Runner jailed for six months for dangerous driving
Runner Lamont Marshall has been jailed for six months in Supreme Court this afternoon for injuring two people by dangerous driving.
The professional athlete appeared this afternoon before Puisne Judge Stephen Hellman, who told him: “You were an accident waiting to happen — and it happened.”
Marshall, who works as a trash collector for the City of Hamilton, pleaded guilty to the August 13, 2012 offence at an earlier appearance in Supreme Court.
The collision, in which motorcyclist Ian Scotton and pillion passenger Carley Lima were both injured, occurred at the junction of Middle and South Shore Road in Paget.
Marshall was driving a car east at 1.09am, and crossed over the centre line into the other lane. He also ran a red light and struck the westbound bike head on just a few metres east of the traffic lights, as the bike swerved to avoid the car.
Marshall, 28, well known as a distance runner and anti-conscription campaigner, had an early charge of causing grievous bodily harm through impaired driving dropped — although Deputy Director of Public Prosecutions Cindy Clarke pointed out that Marshall has since admitted to having an alcohol problem. Alcohol was not considered as a factor in today’s sentencing.
Summing up evidence for the prosecution, Ms Clarke told the court Mr Scotton was knocked into the verge of Paget Marsh by the impact and Ms Lima, who was flung to the road, was airlifted to Massachusetts General Hospital with a severe head injury that required blood to be drained from her skull. Both report lingering after-effects of their injuries. Ms Lima had months of facial paralysis and loss of hearing in one ear.
Mr Scotton “can’t live as he used to”, Ms Clarke said, and cannot take part in his regimental duties — or find work in his chosen profession.
Citing a “high degree of recklessness” and “disregard” in the defendant’s driving, Ms Clarke called for a three to six month sentence, suspended for two years with probation.
Marshall was represented today by lawyer Eugene Johnston, who disputed the prosecution’s claim that his client had been driving “very” aggressively earlier in the evening.
Mr Johnston also disputed the extent of the car’s crossing into the wrong lane and the substantiveness of Marshall’s running of the red light.

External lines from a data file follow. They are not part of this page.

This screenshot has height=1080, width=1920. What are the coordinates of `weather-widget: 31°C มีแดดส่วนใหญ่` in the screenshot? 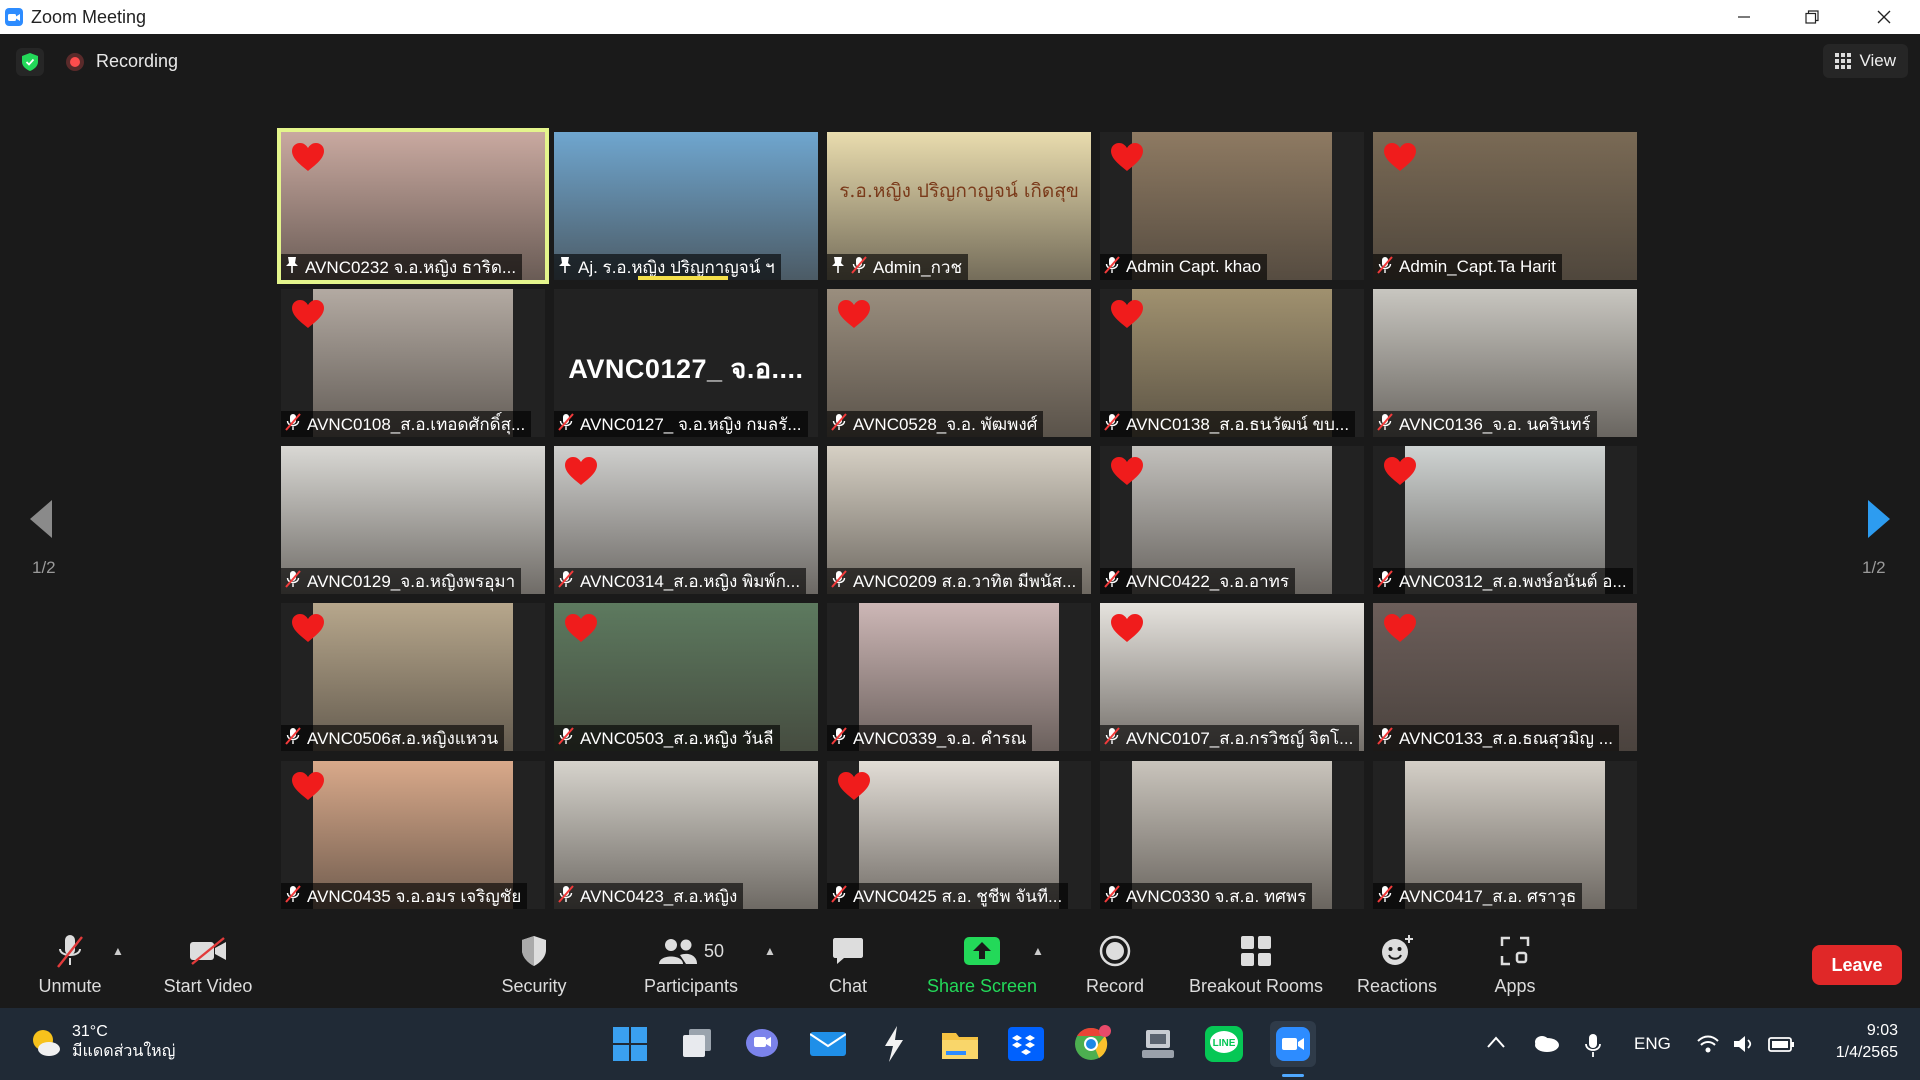 It's located at (102, 1042).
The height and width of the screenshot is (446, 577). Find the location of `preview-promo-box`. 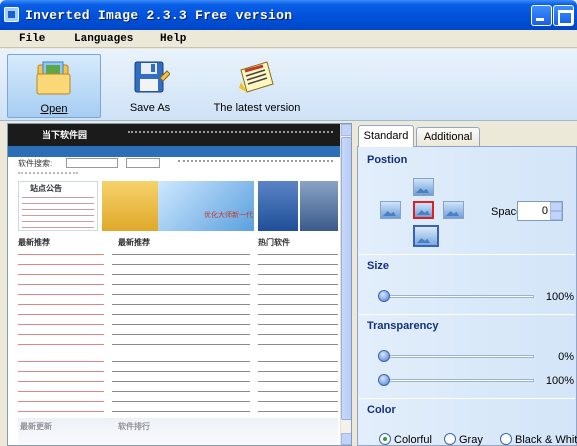

preview-promo-box is located at coordinates (130, 206).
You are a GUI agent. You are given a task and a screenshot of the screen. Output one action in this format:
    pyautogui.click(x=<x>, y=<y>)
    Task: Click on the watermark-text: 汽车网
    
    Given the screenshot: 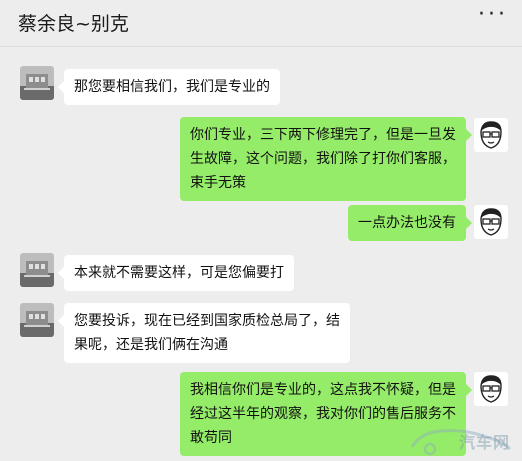 What is the action you would take?
    pyautogui.click(x=484, y=442)
    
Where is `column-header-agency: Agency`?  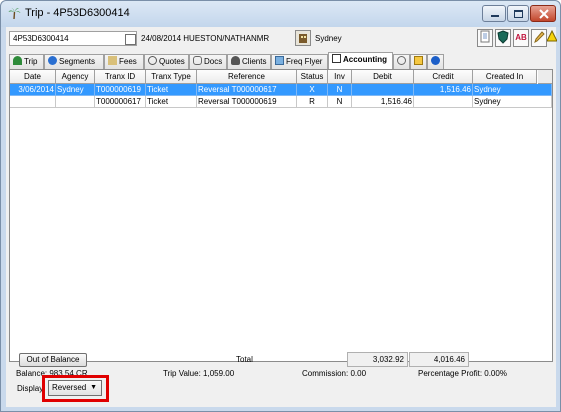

But he declined an offer from Mr Justice Hellman to challenge the evidence at a special hearing and conceded that the vehicle driven by Marshall had crossed over the centre line when it struck the oncoming motorcycle.
Mr Johnston asked for a community sentence for his client. Mr Justice Hellman declined to hear an argument that the accident had “burdened” Marshall — but Marshall is now under certain restrictions when travelling in the US, the court heard.
Addressing the court, Marshall, of Loyal Hill, Devonshire, told Mr Justice Hellman: “I am sorry for my involvement in the accident. Since then I have become a more cautious driver. I assure you I will never put myself in this predicament again.”
He was sentenced to six months in prison, immediately. Mr Justice Hellman also banned him from the roads for 18 months. Reparations for the offence are to be left the civil courts.